Some lines in the listing hold the word "agent". Return each of them.

*** DATASET ENTRIES Section Begins ***

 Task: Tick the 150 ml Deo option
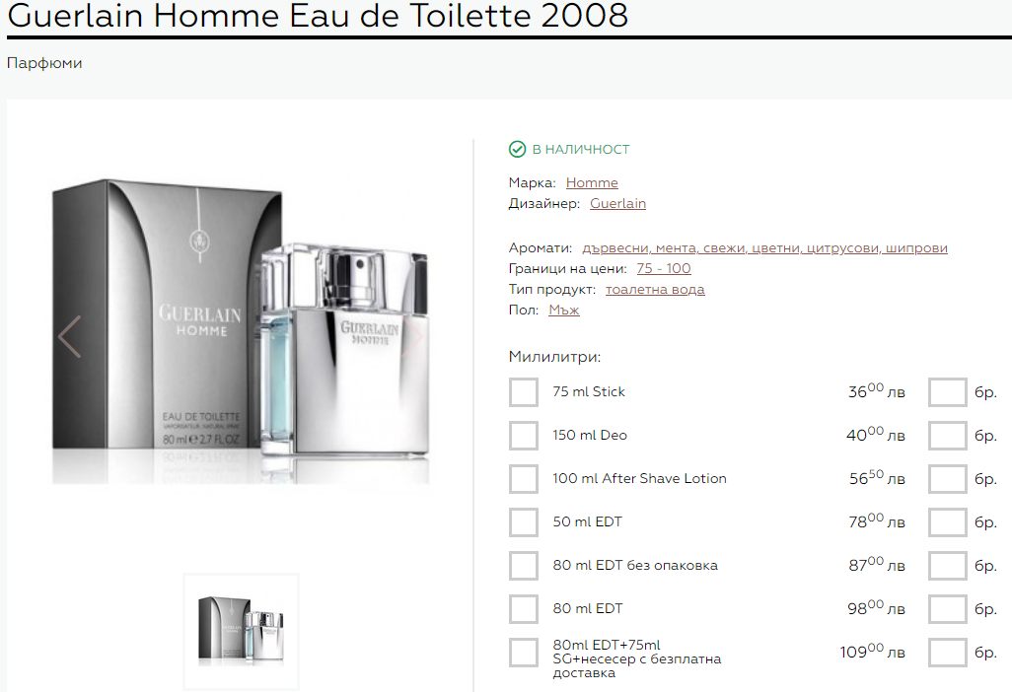pyautogui.click(x=524, y=436)
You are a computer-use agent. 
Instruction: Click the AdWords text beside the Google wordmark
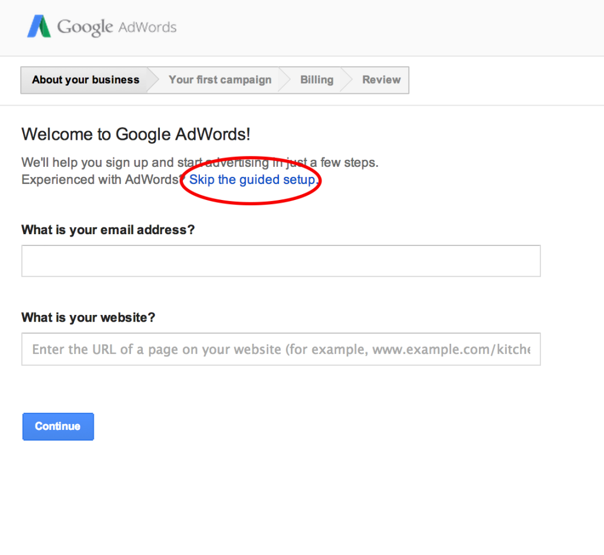147,27
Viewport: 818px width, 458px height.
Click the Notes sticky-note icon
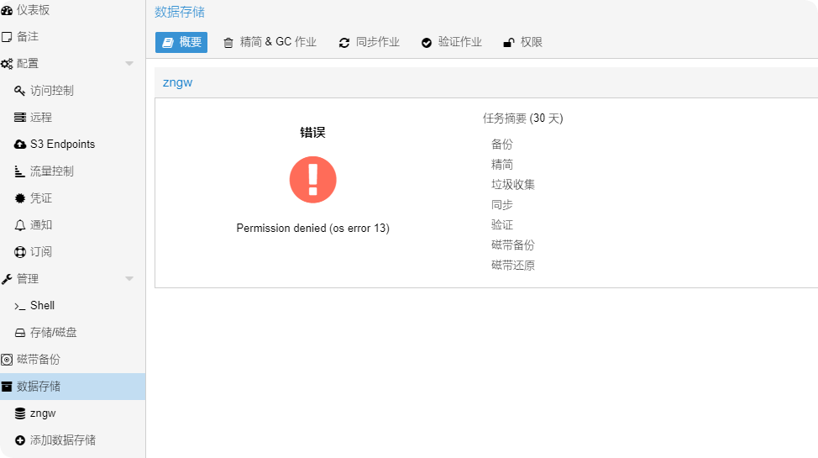[x=7, y=37]

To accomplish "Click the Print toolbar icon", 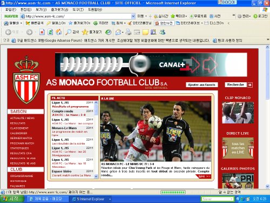I will tap(129, 32).
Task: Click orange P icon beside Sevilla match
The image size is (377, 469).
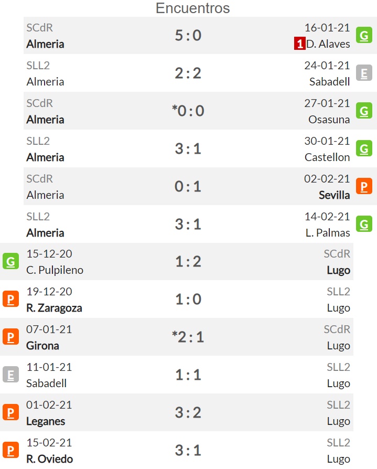Action: tap(364, 186)
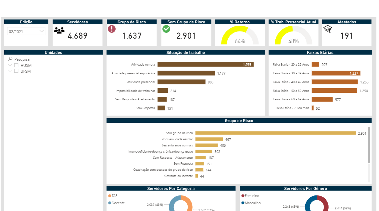Viewport: 379px width, 211px height.
Task: Click the green checkmark Sem Grupo de Risco icon
Action: [x=166, y=29]
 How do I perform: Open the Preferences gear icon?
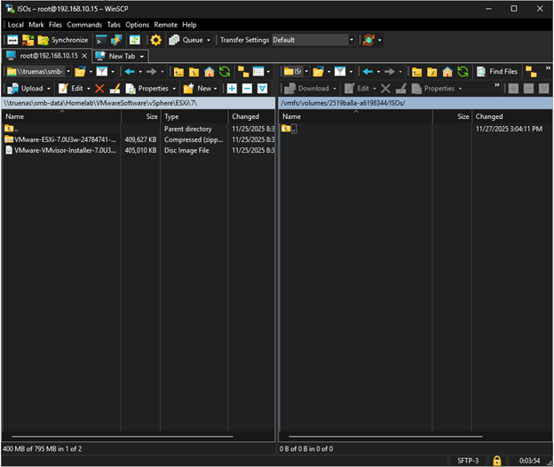pos(156,40)
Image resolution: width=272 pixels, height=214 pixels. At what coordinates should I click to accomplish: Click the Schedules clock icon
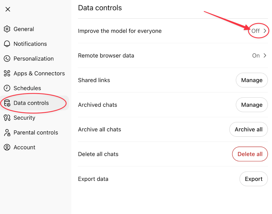(7, 88)
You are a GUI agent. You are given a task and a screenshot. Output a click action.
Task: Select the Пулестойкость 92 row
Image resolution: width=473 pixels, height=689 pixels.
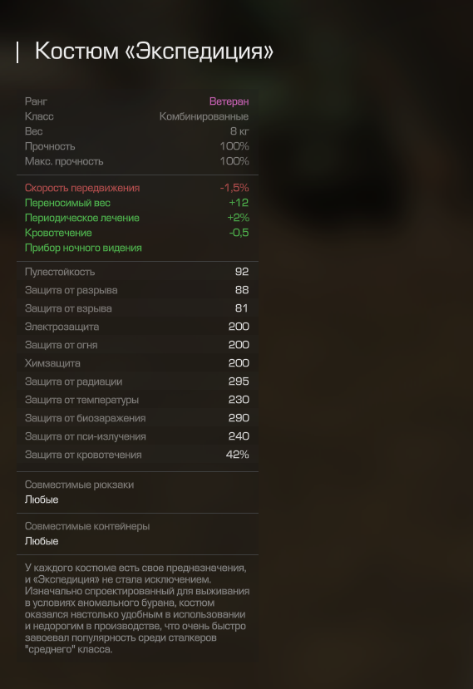coord(137,272)
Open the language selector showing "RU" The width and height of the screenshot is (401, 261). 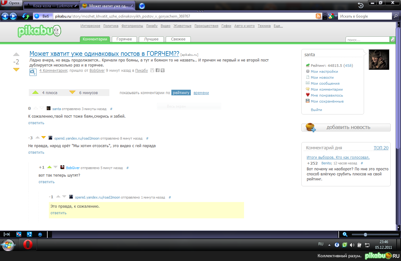(320, 244)
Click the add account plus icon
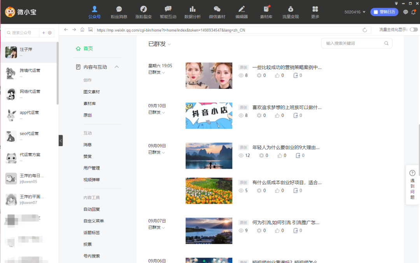Image resolution: width=420 pixels, height=263 pixels. tap(44, 33)
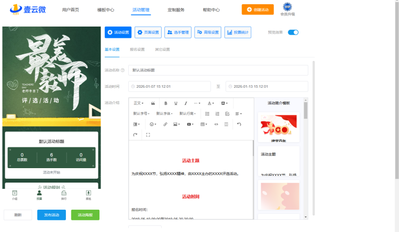Switch to the 报名设置 tab
399x232 pixels.
[137, 49]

*** DATASET ENTRIES Section Ends ***

SOLUTION »
You are a computer-use agent. 
You are a GUI agent. You are given a task and a screenshot. Output a click action.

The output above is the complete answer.